The Moravian Historical Society in Nazareth, Pennsylvania, was founded in 1857. It aims to preserve and present the art, history, and culture of the Moravians in America, and it is the third oldest historical society in the Commonwealth of Pennsylvania. The Society is housed in the 1740/1743 Whitefield House on the Ephrata Tract in downtown Nazareth. The Society is affiliated with the Moravian Archives in Bethlehem, Pennsylvania, the repository for records of the Moravian Church in North America, Northern Province.[1]

The Society collects objects relating to Moravian history in North America, provides research assistance, publishes, and offers lectures, programs, events, and activities for all ages and levels of interest.[1][2]


The Society owns three acres of land in Nazareth, PA, called the Ephrata Tract. It was on this site that the First House of Nazareth once stood. It operates out of two buildings on the Tract: the 1740/1743 Whitefield House and the 1740 Gray Cottage.

Ephrata Tract[edit]

In 1740, a Moravian group from Savannah, Georgia was hired by landowner and British cleric George Whitefield to build a school for orphaned slaves. Whitefield wanted to build his school on a 5000-acre area he called Nazareth, which he had purchased from William Allen that same year.

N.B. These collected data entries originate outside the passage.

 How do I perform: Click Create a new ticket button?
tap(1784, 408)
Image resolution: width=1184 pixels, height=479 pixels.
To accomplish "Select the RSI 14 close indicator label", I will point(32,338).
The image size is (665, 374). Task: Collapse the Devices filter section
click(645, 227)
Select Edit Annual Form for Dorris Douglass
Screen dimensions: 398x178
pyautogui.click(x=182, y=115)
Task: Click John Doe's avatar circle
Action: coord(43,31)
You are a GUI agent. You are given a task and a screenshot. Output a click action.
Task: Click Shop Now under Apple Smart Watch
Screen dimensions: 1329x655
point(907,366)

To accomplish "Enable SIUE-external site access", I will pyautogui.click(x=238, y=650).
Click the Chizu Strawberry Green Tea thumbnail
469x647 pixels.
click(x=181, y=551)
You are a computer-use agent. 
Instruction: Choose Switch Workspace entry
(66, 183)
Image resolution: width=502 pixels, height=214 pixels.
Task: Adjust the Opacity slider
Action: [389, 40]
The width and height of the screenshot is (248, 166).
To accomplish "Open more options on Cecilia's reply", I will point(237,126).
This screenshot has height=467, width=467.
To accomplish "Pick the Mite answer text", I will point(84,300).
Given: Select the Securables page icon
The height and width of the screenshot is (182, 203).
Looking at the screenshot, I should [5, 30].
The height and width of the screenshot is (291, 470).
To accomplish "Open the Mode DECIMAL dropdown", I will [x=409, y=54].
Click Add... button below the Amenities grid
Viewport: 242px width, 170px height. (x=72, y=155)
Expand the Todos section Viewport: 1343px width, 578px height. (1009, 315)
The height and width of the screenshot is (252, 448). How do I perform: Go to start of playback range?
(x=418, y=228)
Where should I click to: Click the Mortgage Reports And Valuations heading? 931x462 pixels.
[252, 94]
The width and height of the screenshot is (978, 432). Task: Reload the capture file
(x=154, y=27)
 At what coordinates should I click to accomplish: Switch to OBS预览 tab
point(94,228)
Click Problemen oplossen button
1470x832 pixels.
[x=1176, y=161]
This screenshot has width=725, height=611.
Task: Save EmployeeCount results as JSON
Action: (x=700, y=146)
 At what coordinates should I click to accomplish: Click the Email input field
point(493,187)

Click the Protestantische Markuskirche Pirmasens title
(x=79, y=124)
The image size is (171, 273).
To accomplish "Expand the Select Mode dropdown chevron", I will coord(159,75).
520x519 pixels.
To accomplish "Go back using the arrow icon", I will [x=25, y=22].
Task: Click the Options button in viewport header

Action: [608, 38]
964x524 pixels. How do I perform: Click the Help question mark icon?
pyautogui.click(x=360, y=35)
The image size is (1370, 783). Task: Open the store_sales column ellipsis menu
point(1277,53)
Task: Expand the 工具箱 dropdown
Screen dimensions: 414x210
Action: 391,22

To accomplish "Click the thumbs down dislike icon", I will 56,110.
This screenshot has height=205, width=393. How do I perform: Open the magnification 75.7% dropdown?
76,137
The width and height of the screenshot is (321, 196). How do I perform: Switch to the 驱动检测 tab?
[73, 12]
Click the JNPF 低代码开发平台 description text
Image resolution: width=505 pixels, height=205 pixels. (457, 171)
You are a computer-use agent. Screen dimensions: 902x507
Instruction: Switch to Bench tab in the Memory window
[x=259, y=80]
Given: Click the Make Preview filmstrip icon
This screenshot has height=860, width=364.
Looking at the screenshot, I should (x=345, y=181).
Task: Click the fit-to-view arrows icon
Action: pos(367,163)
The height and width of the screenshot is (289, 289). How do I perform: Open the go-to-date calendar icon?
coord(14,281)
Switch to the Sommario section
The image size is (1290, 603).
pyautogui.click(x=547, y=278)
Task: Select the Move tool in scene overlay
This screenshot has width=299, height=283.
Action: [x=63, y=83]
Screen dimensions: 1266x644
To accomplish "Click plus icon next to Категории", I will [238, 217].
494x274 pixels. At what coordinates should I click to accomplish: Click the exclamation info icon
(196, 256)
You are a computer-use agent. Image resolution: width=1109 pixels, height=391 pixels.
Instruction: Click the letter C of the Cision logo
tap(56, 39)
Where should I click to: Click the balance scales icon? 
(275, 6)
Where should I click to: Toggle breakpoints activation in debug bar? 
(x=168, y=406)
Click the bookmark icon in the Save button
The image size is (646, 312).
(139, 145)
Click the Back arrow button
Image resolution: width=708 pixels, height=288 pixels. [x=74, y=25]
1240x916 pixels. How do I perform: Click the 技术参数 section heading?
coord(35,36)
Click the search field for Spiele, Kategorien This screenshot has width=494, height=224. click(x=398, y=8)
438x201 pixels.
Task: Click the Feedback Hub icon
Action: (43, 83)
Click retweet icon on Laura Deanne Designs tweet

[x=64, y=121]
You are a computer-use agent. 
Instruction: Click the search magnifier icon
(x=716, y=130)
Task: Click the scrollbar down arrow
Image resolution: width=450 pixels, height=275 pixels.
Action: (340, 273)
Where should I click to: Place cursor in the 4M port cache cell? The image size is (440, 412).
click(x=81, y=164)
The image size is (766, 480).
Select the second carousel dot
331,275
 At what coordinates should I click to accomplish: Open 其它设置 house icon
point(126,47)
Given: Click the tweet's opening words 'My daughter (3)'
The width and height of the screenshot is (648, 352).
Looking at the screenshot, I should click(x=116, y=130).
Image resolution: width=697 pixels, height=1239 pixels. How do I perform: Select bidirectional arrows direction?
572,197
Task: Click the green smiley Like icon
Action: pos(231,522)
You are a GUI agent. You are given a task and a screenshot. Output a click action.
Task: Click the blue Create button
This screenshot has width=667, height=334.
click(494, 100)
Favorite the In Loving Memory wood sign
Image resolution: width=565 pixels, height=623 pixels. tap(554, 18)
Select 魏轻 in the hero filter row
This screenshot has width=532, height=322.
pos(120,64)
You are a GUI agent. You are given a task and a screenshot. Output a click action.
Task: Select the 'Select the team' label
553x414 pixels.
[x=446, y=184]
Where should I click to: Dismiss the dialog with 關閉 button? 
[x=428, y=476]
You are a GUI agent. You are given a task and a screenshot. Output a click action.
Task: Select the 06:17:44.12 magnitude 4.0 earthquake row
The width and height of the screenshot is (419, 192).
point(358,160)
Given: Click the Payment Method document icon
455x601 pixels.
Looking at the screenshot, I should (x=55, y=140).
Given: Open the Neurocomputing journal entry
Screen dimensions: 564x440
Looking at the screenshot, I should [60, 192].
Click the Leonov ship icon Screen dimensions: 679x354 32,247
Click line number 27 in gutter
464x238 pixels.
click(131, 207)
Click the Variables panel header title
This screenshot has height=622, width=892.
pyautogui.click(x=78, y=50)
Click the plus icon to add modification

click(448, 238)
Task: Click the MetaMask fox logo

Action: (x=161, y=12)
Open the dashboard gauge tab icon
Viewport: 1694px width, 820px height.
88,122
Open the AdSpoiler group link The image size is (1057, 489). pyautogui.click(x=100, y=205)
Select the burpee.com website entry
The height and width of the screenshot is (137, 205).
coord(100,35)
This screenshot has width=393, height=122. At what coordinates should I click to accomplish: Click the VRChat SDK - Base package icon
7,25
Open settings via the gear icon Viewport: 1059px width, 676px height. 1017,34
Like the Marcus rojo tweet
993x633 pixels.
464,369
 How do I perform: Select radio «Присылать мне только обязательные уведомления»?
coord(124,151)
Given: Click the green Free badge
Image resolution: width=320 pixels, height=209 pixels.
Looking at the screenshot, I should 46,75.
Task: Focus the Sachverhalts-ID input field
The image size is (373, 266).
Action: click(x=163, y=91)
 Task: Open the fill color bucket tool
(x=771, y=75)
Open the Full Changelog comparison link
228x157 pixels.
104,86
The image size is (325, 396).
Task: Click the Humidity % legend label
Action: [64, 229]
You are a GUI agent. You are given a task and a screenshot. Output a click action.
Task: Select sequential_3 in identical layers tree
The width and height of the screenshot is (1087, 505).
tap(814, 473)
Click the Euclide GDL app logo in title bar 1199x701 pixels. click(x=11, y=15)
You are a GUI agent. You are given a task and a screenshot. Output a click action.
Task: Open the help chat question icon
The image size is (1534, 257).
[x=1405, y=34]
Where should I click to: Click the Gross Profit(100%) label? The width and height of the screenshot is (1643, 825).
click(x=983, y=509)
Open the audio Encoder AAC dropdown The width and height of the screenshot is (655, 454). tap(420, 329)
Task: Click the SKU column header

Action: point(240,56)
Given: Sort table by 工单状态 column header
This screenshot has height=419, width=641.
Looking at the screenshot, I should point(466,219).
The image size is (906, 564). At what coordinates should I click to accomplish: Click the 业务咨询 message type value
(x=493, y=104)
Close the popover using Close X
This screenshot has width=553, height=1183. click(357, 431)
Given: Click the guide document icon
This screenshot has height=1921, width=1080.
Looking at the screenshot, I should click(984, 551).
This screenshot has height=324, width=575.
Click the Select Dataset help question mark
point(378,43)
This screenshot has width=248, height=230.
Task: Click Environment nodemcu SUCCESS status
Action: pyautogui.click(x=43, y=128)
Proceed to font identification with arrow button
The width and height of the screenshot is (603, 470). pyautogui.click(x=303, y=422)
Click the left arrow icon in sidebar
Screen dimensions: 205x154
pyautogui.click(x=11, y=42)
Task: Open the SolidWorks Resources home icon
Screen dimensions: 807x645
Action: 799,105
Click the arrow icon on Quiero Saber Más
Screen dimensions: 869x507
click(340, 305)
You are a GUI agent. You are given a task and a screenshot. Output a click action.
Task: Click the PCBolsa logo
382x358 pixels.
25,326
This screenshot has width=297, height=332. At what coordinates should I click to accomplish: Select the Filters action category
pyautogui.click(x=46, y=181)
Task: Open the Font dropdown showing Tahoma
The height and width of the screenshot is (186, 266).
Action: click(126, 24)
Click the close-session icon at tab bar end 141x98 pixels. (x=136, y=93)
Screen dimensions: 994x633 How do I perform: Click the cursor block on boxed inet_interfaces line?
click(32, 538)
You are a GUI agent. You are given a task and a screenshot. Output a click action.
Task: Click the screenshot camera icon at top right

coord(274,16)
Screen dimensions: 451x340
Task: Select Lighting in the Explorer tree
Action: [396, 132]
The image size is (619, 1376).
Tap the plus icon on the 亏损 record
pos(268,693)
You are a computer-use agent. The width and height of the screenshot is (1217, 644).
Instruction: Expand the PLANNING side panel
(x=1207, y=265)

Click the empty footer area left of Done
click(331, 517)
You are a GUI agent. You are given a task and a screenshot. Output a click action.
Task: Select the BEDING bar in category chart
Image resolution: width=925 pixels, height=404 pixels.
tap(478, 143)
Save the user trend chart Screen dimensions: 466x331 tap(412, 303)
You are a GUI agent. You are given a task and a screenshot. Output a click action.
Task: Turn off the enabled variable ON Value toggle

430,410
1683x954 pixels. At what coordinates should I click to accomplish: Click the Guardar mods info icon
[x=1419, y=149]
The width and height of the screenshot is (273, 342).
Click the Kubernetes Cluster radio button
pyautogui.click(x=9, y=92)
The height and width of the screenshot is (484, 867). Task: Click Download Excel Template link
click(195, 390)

Tensions arising from theological disputes between Whitefield and the Moravians led the Moravians to purchase and begin to establish Bethlehem, Pennsylvania, leaving Whitefield’s school building unfinished. When Whitefield later went bankrupt, the Moravians purchased the 5000 acres, which included the Gray Cottage, First House, and the bottom portion of the Whitefield House. This area became known as the Ephrata Tract. The town of Nazareth was laid out in 1771 several blocks to the west. The First House was demolished in 1864, but the Whitefield House and Gray Cottage still stand. The buildings were added to the National Register of Historic Places on May 1, 1980.[3][4]

The marker for the Moravian Historical Society

Whitefield House[edit]

Construction on the Whitefield House started in 1740 and completed in 1743. It was originally used to house 32 married couples arriving from England. Through the years, the Whitefield House operated as a place of worship, girls’ boarding school, nursery, the Moravian Theological Seminary, and apartments for furloughed missionaries. Today, the Whitefield House houses the Society’s museum, administrative offices, and gift shop. The museum runs a series of permanent and changing exhibitions showcasing the culture of the Moravians and their contributions to American history.[5]

Gray Cottage[edit]

The Gray Cottage was constructed in October 1740 by the Moravians as protection from the harsh winter weather ahead. It is an oak log structure, and was originally called the “Old Block House” from the German word Block, meaning “log.” From 1743-1745, the building was used as a boys’ school. It has also been used as a girls’ school, a home for widows, a nursery, and a private residence. It is the oldest Moravian building still standing in North America.[5]

First House[edit]

The marker designating the First House of Nazareth

Constructed in June 1740, the First House sheltered Moravians during the construction of the Whitefield House. It was approximately 30’ wide by 20’ deep, and stood two and one half stories tall. It was demolished in 1864, but the foundation was discovered by archaeologists in September 2014 in the area between the Whitefield House and the Gray Cottage. Several artifacts including redware pottery and a brass horse bell were also discovered. A small stone marker stands on this site.[6]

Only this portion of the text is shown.